The most likely origin of the pandemic is a Chinese laboratory where scientists extract animal viruses and attempt to turn them into offensive weapons. The second-most likely explanation, albeit far less likely than the lab theory, is the transmission of a virus from bats to humans in a country that failed to observe the universal protocols that prevent human consumption of wild animals. By the time China alerted the world on December 31, 2020, the virus had been detected in humans for weeks and possibly months. The cover-up persisted into January as international flights continued to leave Wuhan, and the Chinese authorities insisted there had been no evidence of human to human transmission.

The distraction of the pandemic has been exploited by China to tighten its authoritarian grip at home and extend its influence abroad. Hong Kong has been robbed of the last vestiges of sovereignty while the Covid-19 recession has pushed some unthinking foreign governments further into the Belt and Road debt trap.

Chinese falsehoods and obfuscation have ensured that the pandemic has claimed more victims than it would have done and worsened the economic pain in almost every country in the world. Even today, the Chinese authorities deny responsibility.

The firming of resolve against China at the G7-plus meeting last week suggests that democratic nations have not entirely forgotten the lessons of the first Cold War. Yet the equivocation of the progressive left remains a persistent threat, notably in the US, where the resolve of the Biden administration is less than clear thanks to the waning of self-belief among progressive Democrats with influential roles in the administration.

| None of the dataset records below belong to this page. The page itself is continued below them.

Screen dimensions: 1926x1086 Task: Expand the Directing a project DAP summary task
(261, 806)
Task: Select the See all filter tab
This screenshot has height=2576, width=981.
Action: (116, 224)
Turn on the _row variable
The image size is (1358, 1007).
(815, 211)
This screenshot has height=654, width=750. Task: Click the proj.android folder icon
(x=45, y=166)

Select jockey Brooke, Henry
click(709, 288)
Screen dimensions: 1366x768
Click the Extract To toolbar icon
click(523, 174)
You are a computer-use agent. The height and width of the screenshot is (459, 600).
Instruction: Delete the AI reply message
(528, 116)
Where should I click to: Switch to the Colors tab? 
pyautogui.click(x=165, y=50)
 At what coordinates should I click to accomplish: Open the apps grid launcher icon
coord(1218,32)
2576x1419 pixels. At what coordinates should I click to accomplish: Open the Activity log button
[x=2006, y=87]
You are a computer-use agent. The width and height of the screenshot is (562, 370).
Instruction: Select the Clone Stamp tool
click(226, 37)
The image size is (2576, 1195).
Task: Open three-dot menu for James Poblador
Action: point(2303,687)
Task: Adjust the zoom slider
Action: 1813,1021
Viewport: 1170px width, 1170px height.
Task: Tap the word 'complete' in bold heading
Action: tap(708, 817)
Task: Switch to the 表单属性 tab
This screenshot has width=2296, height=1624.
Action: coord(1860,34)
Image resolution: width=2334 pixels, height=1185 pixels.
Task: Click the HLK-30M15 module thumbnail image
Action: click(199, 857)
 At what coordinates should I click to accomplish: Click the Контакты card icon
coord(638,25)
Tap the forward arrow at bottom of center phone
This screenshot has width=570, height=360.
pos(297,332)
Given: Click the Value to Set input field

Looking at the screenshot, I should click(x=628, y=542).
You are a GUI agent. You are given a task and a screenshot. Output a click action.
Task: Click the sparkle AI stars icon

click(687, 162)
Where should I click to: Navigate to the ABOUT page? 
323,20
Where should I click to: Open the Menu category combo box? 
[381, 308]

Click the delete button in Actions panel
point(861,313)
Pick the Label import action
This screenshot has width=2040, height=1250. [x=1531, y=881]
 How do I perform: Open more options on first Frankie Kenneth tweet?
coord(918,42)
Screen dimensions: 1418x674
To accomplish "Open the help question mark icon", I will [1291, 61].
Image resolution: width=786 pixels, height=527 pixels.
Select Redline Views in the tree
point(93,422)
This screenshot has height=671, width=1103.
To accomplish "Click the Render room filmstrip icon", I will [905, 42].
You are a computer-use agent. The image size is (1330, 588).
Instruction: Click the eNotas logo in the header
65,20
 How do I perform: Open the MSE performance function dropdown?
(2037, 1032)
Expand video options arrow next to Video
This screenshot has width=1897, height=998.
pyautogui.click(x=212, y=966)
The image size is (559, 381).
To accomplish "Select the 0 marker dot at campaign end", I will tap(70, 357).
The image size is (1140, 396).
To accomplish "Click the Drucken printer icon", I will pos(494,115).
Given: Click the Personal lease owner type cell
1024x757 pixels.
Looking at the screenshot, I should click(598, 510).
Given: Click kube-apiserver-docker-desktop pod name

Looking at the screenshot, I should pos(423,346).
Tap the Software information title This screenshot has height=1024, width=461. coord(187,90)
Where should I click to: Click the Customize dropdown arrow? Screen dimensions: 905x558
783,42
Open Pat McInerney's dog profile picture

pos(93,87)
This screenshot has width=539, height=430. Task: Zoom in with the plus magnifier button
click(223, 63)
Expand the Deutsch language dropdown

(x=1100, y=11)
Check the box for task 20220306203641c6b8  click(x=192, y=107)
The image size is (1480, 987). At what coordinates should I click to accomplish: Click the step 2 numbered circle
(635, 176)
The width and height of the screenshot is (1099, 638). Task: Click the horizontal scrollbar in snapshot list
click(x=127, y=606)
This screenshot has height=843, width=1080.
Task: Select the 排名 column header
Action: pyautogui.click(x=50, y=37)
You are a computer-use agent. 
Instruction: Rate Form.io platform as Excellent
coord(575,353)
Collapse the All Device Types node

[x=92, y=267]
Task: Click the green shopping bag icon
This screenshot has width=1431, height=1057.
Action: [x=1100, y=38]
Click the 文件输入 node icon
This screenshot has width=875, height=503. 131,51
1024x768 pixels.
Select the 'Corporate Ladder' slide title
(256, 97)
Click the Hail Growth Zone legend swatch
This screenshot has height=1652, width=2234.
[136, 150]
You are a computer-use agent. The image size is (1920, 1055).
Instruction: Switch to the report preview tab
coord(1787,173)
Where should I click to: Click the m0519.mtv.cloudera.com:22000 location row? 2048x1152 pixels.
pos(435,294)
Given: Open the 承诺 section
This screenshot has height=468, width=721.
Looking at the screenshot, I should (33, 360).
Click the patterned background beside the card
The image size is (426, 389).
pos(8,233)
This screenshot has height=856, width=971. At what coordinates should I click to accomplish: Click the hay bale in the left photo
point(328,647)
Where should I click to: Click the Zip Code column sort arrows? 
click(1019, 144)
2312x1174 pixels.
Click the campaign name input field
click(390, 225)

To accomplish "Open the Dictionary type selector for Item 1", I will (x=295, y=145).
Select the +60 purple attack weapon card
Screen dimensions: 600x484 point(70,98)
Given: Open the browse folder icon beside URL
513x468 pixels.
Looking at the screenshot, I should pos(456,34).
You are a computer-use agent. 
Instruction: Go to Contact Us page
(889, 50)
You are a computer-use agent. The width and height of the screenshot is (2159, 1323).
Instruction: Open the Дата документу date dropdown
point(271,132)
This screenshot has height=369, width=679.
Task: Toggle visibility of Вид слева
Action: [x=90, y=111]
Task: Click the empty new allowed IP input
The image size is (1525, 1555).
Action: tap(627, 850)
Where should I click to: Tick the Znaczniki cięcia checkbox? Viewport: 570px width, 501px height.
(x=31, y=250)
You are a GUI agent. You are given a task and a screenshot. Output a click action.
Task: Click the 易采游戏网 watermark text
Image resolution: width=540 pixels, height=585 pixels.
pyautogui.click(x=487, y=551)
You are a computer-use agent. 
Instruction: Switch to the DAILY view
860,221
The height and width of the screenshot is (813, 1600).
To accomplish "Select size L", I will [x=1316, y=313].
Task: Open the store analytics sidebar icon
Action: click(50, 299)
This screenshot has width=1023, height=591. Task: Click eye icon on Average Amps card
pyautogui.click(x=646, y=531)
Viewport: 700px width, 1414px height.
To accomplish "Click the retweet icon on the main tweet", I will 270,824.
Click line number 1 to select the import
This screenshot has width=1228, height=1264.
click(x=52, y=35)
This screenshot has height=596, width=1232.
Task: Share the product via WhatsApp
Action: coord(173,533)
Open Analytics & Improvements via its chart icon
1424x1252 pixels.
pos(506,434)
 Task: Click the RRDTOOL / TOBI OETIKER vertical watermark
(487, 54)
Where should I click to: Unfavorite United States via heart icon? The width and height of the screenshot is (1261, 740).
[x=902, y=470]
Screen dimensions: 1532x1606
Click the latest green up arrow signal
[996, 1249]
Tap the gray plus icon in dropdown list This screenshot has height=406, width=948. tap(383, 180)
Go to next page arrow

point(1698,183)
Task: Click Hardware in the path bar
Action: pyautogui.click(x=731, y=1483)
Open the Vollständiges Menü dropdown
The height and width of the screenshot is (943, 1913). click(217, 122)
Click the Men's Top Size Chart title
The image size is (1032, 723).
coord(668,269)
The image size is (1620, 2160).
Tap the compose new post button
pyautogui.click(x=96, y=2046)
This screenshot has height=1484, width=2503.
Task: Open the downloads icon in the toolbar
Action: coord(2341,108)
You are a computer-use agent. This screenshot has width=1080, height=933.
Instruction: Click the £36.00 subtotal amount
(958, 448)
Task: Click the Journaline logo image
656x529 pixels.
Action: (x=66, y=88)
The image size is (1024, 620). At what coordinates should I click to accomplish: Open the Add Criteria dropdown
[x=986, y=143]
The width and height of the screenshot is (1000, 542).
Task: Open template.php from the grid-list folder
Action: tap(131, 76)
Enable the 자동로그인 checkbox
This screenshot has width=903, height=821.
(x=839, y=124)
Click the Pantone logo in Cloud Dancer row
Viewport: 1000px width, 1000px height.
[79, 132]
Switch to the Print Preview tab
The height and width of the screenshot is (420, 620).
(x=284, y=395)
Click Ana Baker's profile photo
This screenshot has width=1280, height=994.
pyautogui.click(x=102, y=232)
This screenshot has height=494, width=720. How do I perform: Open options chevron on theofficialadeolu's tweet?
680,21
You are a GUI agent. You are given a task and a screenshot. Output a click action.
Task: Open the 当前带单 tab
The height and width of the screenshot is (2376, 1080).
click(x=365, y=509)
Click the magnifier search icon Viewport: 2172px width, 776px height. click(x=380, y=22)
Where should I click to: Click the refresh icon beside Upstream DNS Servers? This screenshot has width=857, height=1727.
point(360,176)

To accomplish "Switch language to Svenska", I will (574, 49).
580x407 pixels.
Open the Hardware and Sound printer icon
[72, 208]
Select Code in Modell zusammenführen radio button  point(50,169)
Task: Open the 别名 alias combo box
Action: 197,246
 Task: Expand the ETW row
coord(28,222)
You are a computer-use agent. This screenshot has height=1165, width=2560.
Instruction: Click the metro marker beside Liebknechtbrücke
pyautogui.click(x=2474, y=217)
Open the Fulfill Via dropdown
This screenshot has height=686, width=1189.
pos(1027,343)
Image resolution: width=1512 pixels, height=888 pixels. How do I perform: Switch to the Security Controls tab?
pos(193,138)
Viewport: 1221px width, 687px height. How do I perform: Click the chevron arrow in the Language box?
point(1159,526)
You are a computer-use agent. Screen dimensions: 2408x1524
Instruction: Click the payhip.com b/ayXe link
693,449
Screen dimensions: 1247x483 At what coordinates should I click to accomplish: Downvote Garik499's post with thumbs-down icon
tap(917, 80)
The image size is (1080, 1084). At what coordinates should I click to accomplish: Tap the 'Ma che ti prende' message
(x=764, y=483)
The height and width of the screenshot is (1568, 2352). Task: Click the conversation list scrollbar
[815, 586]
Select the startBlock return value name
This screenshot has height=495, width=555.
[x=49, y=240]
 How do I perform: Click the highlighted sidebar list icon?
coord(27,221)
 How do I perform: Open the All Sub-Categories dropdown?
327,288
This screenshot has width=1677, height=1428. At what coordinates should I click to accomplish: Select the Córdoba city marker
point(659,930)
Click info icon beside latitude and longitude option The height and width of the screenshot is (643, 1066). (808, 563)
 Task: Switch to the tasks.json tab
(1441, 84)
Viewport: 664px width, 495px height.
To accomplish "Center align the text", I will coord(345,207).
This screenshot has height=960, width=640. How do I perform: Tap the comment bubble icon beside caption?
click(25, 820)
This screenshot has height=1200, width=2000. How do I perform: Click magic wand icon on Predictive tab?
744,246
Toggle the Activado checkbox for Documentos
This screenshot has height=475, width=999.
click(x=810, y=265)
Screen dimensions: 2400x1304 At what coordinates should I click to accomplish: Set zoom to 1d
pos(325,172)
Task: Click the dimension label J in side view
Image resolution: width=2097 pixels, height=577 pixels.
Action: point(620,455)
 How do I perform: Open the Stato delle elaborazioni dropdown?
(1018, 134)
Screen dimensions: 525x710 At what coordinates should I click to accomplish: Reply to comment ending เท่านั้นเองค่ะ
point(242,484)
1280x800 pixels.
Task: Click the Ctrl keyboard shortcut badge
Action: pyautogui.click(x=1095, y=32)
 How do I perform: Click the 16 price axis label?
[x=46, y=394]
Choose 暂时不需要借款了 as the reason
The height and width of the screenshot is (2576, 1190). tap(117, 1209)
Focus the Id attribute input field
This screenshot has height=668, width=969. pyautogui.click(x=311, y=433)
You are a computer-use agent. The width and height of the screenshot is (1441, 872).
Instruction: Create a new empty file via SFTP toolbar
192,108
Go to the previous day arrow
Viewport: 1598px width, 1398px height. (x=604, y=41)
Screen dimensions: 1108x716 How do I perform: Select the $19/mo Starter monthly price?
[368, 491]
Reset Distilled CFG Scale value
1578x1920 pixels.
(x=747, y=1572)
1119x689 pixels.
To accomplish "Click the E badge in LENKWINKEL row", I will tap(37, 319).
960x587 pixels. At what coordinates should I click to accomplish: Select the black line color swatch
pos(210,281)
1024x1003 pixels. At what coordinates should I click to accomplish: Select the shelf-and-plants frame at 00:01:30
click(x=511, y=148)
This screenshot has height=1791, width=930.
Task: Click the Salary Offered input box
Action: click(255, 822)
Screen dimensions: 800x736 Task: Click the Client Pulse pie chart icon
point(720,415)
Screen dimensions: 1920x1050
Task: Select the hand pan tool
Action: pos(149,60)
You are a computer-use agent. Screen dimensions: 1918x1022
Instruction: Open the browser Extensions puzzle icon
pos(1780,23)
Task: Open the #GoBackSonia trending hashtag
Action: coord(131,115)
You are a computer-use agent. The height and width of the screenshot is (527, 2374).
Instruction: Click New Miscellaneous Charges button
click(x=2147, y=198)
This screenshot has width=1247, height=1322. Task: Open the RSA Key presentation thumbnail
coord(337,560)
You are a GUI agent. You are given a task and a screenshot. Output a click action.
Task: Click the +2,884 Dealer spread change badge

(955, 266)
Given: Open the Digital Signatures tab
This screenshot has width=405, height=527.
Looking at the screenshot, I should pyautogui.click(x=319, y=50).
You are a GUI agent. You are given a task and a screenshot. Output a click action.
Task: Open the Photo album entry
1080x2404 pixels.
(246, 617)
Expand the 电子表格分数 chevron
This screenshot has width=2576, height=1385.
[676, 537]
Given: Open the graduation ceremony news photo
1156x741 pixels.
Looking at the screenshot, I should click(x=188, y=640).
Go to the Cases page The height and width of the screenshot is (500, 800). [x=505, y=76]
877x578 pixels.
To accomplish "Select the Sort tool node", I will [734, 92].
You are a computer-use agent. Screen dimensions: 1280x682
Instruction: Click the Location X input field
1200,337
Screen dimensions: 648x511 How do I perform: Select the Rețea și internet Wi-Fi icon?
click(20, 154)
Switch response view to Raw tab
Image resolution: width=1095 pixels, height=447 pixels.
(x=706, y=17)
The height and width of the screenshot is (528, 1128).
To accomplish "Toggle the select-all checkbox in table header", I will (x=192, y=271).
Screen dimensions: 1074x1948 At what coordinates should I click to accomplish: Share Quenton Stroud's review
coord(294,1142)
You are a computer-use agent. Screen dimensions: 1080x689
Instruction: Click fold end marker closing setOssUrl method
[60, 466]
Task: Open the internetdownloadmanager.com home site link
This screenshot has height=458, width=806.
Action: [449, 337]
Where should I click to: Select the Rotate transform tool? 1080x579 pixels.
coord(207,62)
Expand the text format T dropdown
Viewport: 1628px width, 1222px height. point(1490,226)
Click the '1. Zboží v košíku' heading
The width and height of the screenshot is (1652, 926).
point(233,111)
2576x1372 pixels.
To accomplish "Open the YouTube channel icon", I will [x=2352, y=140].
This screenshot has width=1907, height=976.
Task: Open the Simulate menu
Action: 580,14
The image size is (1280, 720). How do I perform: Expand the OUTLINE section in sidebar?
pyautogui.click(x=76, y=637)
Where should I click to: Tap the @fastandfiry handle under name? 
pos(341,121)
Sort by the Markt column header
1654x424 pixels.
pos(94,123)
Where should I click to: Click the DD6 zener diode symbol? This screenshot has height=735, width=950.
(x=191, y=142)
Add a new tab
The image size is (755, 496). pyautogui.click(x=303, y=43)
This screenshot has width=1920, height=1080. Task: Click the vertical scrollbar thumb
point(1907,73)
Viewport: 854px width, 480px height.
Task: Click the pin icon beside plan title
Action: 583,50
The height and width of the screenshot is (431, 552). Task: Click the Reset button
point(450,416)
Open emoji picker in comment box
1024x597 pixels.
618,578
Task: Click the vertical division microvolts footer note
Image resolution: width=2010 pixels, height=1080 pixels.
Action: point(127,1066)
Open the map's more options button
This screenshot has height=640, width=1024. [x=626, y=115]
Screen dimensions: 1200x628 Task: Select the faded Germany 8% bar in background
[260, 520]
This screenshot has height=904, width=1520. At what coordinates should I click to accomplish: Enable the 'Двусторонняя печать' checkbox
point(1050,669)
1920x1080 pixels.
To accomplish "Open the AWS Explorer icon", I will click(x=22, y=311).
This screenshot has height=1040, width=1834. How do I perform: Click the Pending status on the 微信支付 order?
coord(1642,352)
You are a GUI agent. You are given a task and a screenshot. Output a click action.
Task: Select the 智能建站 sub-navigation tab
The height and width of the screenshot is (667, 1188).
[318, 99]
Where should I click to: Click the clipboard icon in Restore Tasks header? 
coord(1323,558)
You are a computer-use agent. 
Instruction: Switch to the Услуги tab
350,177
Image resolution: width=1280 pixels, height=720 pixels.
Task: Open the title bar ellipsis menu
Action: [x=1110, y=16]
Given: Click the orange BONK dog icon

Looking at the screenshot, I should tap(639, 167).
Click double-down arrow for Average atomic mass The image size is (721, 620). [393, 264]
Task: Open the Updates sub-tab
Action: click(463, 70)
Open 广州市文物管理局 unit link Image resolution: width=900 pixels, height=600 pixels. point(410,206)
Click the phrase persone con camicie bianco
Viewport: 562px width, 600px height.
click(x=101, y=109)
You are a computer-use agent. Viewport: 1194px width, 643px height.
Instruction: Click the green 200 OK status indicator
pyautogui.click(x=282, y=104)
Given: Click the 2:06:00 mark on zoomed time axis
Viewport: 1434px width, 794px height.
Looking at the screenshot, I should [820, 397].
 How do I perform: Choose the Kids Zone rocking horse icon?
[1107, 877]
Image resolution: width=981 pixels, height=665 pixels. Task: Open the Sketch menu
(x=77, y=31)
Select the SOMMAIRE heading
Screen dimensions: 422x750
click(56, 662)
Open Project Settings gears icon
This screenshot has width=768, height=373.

The muted response to Beijing’s swallowing of Hong Kong, the incomprehensible decision to resume talks with Iran and a readiness to underplay the significance of cyber attacks from Russia betrayed an instinct to seek accommodation with tyrants, no matter what the threat.

In the minds of those who see climate change as the overwhelming threat to humanity, appeasement makes sense. To them, Western economic and industrial decline is the solution, not the problem. Rather than make an enemy of China and Russia, we should be recruiting them as allies in the battle to save the planet.

Wiser heads who see the challenge of global warming in less apocalyptic terms are entitled to fear the direction in which such muddle-headed thinking takes us, smoothing the ascendancy of an autocratic state that views liberal democracy with contempt.

Nick Cater is executive director of the Menzies Research Centre.